Extracted data entries
________________________
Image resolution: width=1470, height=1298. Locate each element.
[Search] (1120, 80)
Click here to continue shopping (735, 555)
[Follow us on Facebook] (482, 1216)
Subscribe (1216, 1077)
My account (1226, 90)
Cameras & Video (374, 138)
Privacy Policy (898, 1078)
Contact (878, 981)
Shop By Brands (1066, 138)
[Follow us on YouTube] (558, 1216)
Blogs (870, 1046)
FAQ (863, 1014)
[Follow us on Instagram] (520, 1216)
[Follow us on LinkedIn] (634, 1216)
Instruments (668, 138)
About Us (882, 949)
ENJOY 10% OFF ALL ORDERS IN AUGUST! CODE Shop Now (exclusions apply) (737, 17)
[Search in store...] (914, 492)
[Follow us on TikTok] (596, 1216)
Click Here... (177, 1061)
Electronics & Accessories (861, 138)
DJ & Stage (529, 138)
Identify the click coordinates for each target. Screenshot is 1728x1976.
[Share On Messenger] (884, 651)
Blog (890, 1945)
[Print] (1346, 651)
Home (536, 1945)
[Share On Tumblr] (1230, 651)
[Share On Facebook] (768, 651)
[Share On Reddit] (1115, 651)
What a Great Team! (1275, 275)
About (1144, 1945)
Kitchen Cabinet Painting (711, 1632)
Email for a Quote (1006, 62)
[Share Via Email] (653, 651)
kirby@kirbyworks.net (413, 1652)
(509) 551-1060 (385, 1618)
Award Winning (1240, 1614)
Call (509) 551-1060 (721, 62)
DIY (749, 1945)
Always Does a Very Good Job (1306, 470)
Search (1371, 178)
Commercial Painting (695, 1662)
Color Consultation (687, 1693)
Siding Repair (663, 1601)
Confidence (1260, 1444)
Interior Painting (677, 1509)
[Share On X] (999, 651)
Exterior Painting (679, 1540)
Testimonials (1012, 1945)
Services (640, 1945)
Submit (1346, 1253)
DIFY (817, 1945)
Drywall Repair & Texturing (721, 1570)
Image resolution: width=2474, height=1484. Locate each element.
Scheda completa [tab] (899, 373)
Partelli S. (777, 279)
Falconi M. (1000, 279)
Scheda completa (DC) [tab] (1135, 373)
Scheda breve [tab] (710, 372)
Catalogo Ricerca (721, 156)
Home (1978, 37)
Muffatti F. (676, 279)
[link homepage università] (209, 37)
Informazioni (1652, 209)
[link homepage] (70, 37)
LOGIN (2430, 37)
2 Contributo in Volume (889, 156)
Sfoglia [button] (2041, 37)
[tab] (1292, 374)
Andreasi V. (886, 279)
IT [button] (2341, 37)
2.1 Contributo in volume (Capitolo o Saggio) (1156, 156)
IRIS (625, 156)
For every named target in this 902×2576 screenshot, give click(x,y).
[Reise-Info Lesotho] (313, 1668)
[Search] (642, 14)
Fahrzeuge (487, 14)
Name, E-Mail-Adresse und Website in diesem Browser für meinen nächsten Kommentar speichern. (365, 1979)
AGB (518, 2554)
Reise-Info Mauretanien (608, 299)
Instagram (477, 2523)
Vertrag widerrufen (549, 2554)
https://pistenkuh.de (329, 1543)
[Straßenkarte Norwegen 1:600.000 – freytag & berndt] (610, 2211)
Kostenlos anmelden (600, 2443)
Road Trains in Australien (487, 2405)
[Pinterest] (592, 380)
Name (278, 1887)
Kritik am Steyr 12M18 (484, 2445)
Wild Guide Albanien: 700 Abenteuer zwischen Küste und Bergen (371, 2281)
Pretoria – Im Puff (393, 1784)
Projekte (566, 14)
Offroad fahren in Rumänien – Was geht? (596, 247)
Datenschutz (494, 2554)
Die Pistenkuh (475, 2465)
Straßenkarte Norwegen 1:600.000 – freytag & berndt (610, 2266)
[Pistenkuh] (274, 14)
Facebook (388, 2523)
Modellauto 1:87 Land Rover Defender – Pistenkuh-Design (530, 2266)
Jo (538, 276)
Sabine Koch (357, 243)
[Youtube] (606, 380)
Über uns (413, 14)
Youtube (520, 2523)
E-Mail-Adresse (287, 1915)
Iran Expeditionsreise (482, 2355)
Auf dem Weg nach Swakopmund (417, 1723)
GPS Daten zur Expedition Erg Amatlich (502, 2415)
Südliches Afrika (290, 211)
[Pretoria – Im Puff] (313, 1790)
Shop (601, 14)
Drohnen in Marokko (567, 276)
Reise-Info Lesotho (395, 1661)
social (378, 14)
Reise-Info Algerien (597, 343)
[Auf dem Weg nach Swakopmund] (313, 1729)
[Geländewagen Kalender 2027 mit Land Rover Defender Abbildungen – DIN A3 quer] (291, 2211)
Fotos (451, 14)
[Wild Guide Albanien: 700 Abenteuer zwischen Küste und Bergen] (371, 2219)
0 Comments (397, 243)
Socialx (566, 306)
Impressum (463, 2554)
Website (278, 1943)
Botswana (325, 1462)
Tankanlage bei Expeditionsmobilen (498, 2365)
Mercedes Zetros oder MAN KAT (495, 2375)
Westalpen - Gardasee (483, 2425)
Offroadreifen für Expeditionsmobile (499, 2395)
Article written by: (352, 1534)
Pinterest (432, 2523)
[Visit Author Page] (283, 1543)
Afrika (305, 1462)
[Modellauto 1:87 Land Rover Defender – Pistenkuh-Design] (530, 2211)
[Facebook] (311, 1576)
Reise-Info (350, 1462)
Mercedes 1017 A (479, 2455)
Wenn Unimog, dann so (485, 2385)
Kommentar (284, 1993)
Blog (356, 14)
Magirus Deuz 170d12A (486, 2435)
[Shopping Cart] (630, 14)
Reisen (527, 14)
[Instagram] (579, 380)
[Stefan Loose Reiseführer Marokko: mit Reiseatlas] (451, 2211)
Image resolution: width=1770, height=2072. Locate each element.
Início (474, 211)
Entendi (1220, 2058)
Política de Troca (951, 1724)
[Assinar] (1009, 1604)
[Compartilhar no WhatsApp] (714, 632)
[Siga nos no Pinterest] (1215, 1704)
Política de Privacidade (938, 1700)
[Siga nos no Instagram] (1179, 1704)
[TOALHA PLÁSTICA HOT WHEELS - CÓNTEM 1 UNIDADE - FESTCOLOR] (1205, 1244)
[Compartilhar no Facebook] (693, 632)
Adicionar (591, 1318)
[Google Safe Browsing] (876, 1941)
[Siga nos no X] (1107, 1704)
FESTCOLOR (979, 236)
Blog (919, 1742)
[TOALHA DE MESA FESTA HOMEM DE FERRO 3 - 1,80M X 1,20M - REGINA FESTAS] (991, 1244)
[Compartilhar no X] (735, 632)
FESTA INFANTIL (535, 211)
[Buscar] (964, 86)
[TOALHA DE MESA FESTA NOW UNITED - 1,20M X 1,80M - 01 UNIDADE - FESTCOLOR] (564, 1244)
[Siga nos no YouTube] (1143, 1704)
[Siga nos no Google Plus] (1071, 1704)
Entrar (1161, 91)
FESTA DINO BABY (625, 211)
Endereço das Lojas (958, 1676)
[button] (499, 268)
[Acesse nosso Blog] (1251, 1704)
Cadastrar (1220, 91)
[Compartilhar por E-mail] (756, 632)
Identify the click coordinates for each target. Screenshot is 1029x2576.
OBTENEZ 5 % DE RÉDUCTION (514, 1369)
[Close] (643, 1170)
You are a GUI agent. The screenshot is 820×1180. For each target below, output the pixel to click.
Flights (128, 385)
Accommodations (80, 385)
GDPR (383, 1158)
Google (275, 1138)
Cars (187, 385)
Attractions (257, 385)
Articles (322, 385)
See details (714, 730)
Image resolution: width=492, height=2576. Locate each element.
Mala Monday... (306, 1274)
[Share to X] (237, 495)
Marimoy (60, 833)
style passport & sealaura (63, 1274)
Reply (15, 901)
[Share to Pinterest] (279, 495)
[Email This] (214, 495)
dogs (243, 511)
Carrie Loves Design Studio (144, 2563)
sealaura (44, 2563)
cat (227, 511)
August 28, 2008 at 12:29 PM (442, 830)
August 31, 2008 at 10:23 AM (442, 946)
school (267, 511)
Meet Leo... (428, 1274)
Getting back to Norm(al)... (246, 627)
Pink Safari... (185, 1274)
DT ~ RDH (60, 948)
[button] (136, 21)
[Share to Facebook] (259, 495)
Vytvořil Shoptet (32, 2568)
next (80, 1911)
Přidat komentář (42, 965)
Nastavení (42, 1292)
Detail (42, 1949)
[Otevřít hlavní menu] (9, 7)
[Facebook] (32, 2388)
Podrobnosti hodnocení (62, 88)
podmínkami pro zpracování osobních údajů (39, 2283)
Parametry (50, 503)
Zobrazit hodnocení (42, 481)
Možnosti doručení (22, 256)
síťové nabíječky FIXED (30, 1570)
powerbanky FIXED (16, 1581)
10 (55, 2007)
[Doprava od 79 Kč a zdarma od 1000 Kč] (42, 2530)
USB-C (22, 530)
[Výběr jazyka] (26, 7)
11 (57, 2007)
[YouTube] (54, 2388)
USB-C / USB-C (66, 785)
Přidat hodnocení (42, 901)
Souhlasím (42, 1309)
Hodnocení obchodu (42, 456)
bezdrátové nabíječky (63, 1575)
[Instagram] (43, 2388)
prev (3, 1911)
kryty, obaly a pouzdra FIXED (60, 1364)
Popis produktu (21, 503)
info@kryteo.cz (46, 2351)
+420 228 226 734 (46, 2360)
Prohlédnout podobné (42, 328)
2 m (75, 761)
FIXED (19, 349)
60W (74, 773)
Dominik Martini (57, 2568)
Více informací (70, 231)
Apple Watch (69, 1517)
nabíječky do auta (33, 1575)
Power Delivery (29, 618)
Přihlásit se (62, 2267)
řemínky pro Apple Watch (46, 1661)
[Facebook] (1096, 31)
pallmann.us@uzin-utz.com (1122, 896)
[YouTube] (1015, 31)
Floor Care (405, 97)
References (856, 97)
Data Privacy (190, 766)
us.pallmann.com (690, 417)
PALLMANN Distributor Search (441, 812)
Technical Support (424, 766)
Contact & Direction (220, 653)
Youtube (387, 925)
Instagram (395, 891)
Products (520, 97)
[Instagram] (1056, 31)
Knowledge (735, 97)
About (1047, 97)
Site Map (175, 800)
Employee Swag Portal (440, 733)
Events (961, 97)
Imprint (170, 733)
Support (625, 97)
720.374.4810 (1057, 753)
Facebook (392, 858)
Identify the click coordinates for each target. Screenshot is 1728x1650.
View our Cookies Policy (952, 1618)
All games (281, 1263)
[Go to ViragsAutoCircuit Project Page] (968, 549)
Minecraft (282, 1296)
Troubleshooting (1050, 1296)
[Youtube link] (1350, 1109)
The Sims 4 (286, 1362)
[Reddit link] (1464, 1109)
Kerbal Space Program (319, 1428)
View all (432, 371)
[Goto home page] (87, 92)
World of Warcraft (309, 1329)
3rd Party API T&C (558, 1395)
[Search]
________________________
▸ The problem: Look above for the line containing "Home (536, 1945)". Output from there through the line containing "Commercial Painting (695, 1662)", exactly and inclusively.

▸ Answer section:
Home (536, 1945)
[Share On Tumblr] (1230, 651)
[Share On Facebook] (768, 651)
[Share On Reddit] (1115, 651)
What a Great Team! (1275, 275)
About (1144, 1945)
Kitchen Cabinet Painting (711, 1632)
Email for a Quote (1006, 62)
[Share Via Email] (653, 651)
kirby@kirbyworks.net (413, 1652)
(509) 551-1060 (385, 1618)
Award Winning (1240, 1614)
Call (509) 551-1060 (721, 62)
DIY (749, 1945)
Always Does a Very Good Job (1306, 470)
Search (1371, 178)
Commercial Painting (695, 1662)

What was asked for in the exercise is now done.